• _Task description_
From the records below, please repeat exactly the line that has "Expand the Contribute dropdown menu", the line that has "You are a computer-use agent. Image", and every line between them, and nothing else.

### Data for this task

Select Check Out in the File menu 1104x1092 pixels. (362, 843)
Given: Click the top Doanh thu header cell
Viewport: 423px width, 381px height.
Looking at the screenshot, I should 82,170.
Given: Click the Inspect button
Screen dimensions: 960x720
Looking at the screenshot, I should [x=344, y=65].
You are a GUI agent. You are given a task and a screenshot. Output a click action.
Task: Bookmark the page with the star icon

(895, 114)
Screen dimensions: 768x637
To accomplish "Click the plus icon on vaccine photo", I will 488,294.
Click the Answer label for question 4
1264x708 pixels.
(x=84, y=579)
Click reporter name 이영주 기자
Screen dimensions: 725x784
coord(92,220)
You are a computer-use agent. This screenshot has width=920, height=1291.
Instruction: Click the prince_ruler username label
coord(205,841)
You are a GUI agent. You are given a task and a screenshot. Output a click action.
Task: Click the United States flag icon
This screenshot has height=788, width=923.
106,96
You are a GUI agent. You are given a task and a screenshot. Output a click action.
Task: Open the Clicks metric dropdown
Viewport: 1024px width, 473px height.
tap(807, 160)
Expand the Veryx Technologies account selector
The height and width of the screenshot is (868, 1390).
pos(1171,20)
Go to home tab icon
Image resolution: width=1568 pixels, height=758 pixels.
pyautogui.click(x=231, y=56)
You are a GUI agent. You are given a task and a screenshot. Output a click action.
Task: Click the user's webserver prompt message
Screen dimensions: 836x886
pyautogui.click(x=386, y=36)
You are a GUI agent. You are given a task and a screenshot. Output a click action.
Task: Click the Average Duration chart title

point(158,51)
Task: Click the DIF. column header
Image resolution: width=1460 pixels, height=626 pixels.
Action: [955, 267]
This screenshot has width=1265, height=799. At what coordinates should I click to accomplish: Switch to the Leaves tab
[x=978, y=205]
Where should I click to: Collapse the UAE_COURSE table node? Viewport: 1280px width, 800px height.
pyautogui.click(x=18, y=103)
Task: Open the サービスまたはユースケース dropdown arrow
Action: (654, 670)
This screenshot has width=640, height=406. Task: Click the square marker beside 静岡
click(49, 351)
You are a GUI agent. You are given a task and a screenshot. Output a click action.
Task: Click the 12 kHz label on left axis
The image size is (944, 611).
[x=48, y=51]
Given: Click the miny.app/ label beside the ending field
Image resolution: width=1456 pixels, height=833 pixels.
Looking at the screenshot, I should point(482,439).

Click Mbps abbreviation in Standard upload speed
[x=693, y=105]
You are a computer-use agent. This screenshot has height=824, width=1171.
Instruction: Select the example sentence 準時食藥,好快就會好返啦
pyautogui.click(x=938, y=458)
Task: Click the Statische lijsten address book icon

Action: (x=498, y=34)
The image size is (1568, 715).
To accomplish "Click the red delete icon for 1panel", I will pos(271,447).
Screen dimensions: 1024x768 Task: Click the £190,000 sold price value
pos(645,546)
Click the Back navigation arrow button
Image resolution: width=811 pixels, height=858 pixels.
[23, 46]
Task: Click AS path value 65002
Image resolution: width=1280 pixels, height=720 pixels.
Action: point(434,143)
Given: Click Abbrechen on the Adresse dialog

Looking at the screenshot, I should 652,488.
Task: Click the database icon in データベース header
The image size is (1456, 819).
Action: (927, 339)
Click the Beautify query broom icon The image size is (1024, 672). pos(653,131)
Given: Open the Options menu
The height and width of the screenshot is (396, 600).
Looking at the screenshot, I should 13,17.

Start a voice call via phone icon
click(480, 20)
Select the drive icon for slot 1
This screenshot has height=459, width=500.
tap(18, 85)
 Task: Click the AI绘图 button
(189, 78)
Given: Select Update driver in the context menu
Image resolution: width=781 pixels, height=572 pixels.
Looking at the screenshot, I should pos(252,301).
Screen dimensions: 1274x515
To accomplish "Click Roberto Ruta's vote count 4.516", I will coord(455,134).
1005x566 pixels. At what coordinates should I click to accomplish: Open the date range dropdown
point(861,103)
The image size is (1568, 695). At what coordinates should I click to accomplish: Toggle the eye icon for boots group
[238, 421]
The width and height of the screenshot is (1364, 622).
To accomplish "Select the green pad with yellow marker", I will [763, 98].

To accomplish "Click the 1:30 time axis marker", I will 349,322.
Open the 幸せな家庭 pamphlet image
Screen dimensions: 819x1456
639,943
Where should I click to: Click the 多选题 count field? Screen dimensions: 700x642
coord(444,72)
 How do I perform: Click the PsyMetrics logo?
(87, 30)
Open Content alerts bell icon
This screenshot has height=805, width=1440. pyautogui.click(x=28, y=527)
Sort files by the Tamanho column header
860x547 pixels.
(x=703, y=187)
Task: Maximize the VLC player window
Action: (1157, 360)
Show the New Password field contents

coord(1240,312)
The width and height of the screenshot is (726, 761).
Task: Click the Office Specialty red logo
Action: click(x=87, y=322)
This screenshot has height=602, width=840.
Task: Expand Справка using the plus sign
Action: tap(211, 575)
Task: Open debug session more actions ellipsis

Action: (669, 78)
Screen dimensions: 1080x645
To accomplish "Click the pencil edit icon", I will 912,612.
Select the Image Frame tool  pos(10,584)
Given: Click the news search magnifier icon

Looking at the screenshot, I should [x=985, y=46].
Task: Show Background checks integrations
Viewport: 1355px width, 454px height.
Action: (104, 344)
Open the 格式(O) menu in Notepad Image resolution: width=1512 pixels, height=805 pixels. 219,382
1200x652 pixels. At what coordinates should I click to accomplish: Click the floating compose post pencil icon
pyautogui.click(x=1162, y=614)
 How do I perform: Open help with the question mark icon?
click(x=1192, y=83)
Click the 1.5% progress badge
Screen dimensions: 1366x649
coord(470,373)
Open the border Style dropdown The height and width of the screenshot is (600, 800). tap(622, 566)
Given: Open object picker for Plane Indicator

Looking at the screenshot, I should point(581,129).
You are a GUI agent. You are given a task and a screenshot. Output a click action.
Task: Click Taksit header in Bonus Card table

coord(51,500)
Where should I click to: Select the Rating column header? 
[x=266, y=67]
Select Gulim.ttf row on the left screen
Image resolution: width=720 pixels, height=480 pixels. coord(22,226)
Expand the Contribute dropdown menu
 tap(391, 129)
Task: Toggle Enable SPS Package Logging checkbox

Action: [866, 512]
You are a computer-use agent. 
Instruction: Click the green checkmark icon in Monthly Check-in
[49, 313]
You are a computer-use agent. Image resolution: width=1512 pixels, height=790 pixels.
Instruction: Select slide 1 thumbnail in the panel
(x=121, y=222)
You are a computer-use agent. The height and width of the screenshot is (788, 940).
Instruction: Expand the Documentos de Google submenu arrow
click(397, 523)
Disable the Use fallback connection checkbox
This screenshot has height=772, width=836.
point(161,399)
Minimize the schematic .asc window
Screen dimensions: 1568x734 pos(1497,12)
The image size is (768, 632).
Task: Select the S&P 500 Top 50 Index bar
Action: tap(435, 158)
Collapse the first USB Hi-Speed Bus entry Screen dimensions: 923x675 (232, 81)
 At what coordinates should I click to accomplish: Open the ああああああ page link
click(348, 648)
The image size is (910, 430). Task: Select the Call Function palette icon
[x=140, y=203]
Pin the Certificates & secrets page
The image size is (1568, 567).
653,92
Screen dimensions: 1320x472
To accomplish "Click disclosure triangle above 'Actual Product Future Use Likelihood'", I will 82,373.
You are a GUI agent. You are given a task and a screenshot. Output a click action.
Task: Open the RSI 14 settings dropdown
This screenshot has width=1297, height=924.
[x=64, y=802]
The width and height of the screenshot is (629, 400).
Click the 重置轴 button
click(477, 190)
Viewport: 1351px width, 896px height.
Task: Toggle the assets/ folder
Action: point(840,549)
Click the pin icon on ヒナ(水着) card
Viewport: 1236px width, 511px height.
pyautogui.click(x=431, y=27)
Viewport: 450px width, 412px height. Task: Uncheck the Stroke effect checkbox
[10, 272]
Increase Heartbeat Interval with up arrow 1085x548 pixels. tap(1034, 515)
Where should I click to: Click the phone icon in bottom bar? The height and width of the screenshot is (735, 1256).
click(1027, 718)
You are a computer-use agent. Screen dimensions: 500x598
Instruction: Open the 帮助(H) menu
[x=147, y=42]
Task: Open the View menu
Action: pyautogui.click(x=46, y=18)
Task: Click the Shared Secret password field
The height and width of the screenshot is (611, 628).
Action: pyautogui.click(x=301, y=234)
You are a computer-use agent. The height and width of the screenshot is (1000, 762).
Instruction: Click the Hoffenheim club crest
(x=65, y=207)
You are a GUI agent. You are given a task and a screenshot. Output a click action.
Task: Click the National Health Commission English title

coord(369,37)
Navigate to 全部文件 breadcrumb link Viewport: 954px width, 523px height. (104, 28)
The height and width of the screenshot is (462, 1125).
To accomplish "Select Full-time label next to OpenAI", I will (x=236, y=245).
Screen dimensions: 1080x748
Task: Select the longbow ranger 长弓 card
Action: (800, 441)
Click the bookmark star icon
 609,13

######

• _Result below_
Expand the Contribute dropdown menu
 tap(391, 129)
Task: Toggle Enable SPS Package Logging checkbox

Action: [866, 512]
You are a computer-use agent. 
Instruction: Click the green checkmark icon in Monthly Check-in
[49, 313]
You are a computer-use agent. Image resolution: width=1512 pixels, height=790 pixels.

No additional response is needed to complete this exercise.